Geologic Sequestration Site Characterization (GSSC) -
Recovery Act: Modeling CO2 Sequestration in the Ozark Plateau Aquifer System
Project No: FE0002056
The University of Kansas (KU), BEREXO Inc., Bittersweet Energy Inc., Kansas Geological Survey, and the Kansas State University is studying potential CO2 storage sites which includes saline aquifers and depleted oil reservoirs within the Ozark Plateau Aquifer System (OPAS) in south-central Kansas. The study focuses on the Wellington Field, with an evaluation of the CO2-enhanced oil recovery (EOR) potential of its Mississippian chert reservoir and the storage potential in the underlying Cambro-Ordovician Arbuckle Group saline reservoir. A larger study of the Arbuckle Group saline reservoir is being undertaken over a 33 county area in south-central Kansas to evaluate regional CO2 storage potential. Additionally, the EOR potential of the Chester and Marrow Sandstone reservoirs are being evaluated. This study will demonstrate the integration of seismic, geologic, and engineering approaches to evaluate CO2 storage potential.

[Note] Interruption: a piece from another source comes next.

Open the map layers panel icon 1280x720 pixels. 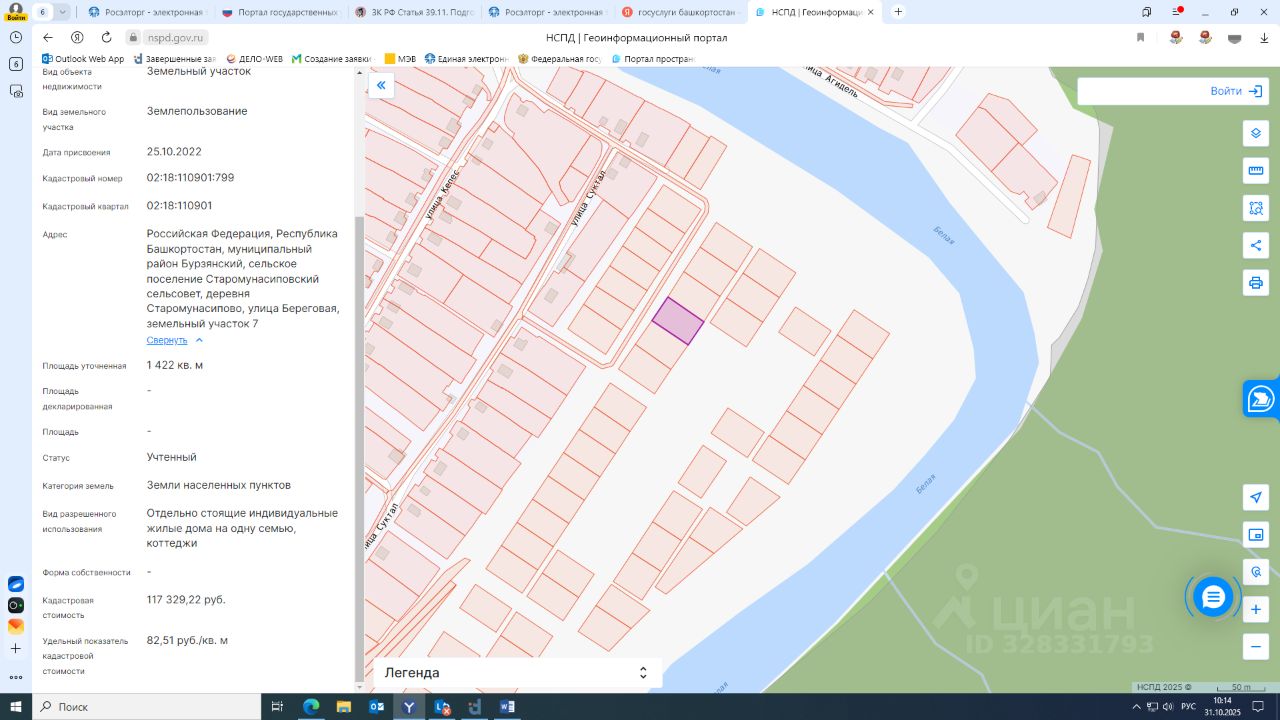tap(1256, 134)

The project will estimate the CO2 storage potential of multiple formations within the OPAS by constructing integrated geological models followed by reservoir simulation studies. The effort will involve collecting available data, drilling three new wells through the Arbuckle Group, logging the newly drilled wells (Figure 1), coring a portion of the injection and confining zones in two of the new wells, and performing chemical and physical analyses on the samples. In addition, an analysis of the geochemistry of formation fluids will be conducted, and a simulation of fluid flow in the reservoir/aquifer and geochemical interactions between injected CO2 and formation fluids will occur. Ultimately, reservoir simulation studies will be conducted to determine CO2 injectivity in saline reservoirs and calculate the metric tons of CO2 stored in solution, as well as residual gas saturation, and mineral precipitates. The studies will evaluate the seal integrity needed to overcome the pressure increase from injection, seal porosity changes due to geochemical reactions, and used to develop an estimate of potential CO2 leakage as a fraction of injection. Near- and long-term simulations will be conducted to quantify free phase CO2, its distribution, and time of dissipation to understand plume growth, its area of influence, and attenuation in the presence of multiple aquitards, background aquifer flow, and its movement when encountering fault zones. Detailed risk analysis studies will be conducted with a Finite Element Heat and Mass (FEHM) simulator to estimate potential CO2 leakage (injection fraction) resulting from cement degradation in existing wells.